Saved data entries
____

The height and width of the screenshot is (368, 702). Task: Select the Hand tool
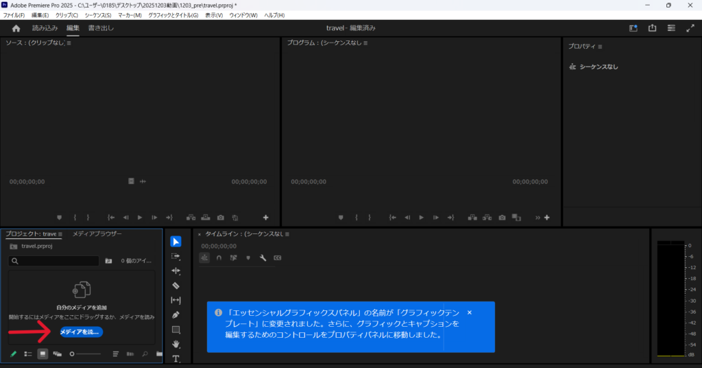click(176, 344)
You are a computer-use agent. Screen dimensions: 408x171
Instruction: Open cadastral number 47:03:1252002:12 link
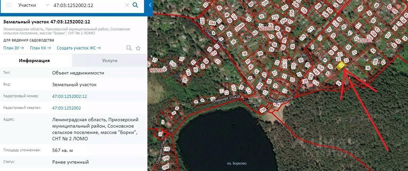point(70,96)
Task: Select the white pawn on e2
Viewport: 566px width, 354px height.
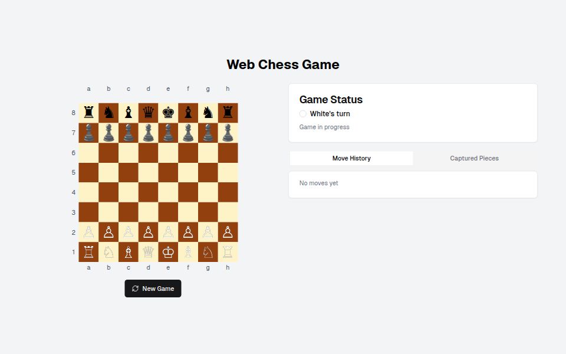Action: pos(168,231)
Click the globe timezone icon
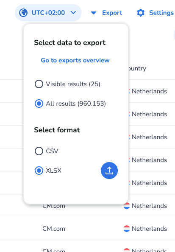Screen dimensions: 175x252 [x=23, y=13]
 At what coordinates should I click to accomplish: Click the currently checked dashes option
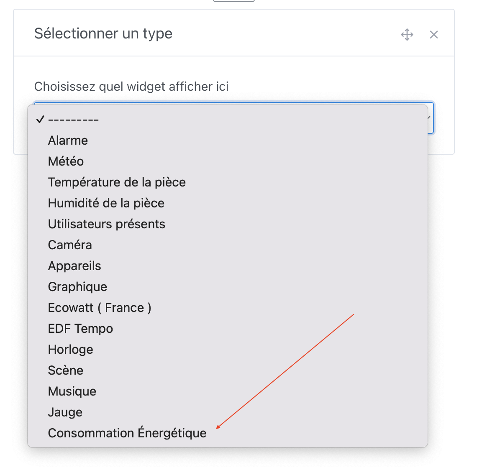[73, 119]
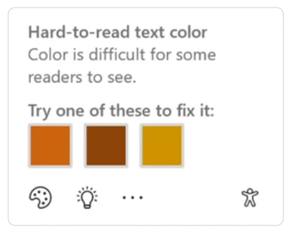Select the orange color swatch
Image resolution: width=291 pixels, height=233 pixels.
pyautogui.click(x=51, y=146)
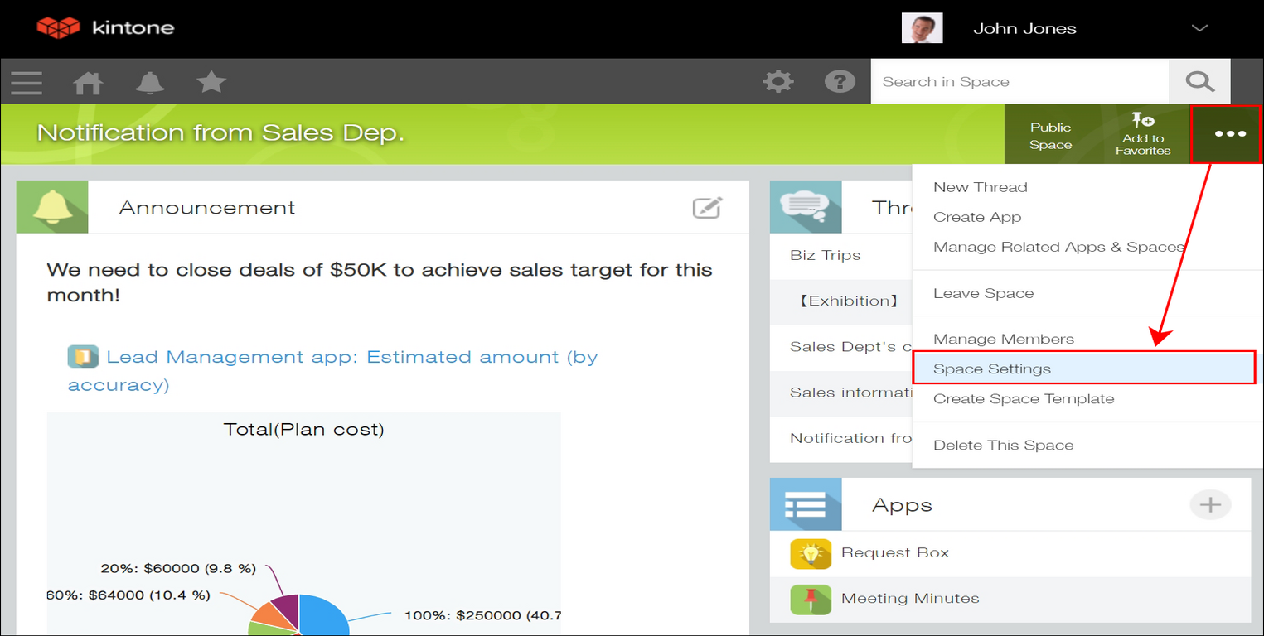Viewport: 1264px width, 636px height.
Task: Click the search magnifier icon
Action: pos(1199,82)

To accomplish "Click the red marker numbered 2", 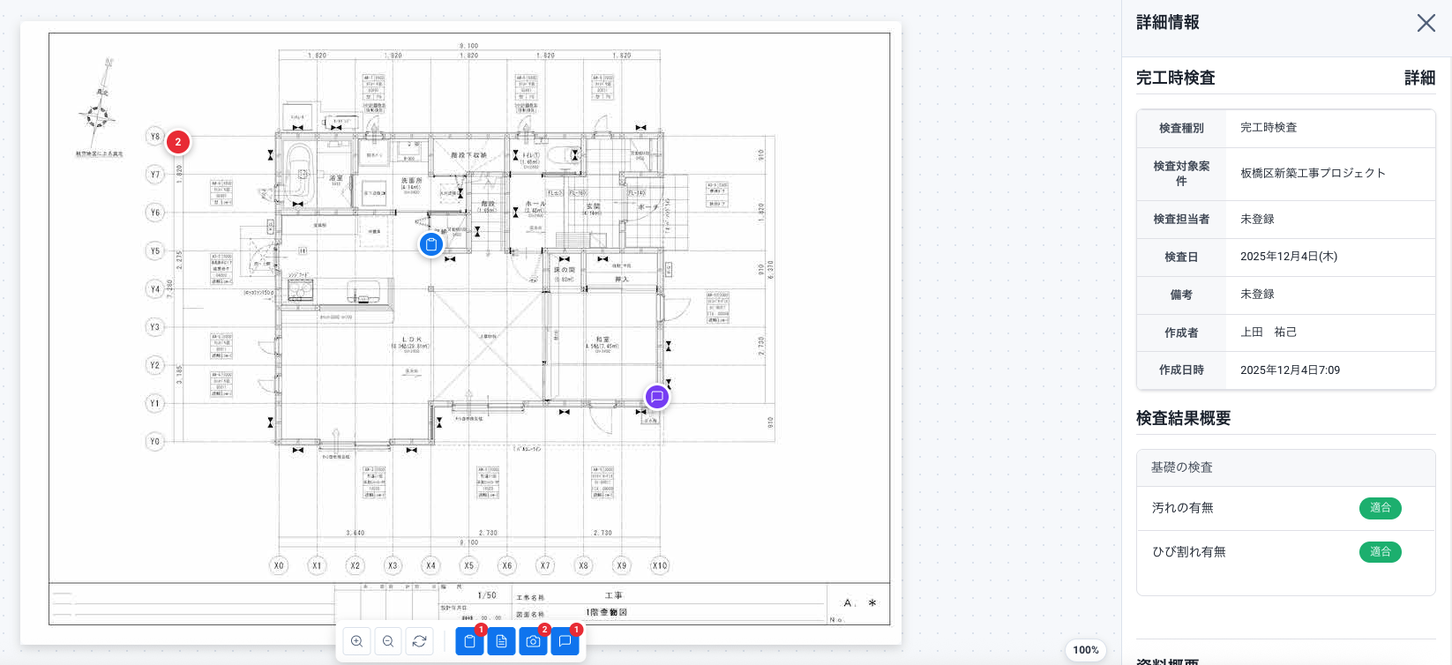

____

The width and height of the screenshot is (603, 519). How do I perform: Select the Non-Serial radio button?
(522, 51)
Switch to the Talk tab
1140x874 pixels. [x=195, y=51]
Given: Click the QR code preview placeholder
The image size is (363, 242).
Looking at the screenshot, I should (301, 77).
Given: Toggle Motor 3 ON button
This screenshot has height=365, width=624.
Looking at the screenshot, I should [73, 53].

____

Looking through the data above, copy out each line in which the string "Given" occurs.

[EXERCISE SOLUTION]
Given: Click the QR code preview placeholder
Given: Toggle Motor 3 ON button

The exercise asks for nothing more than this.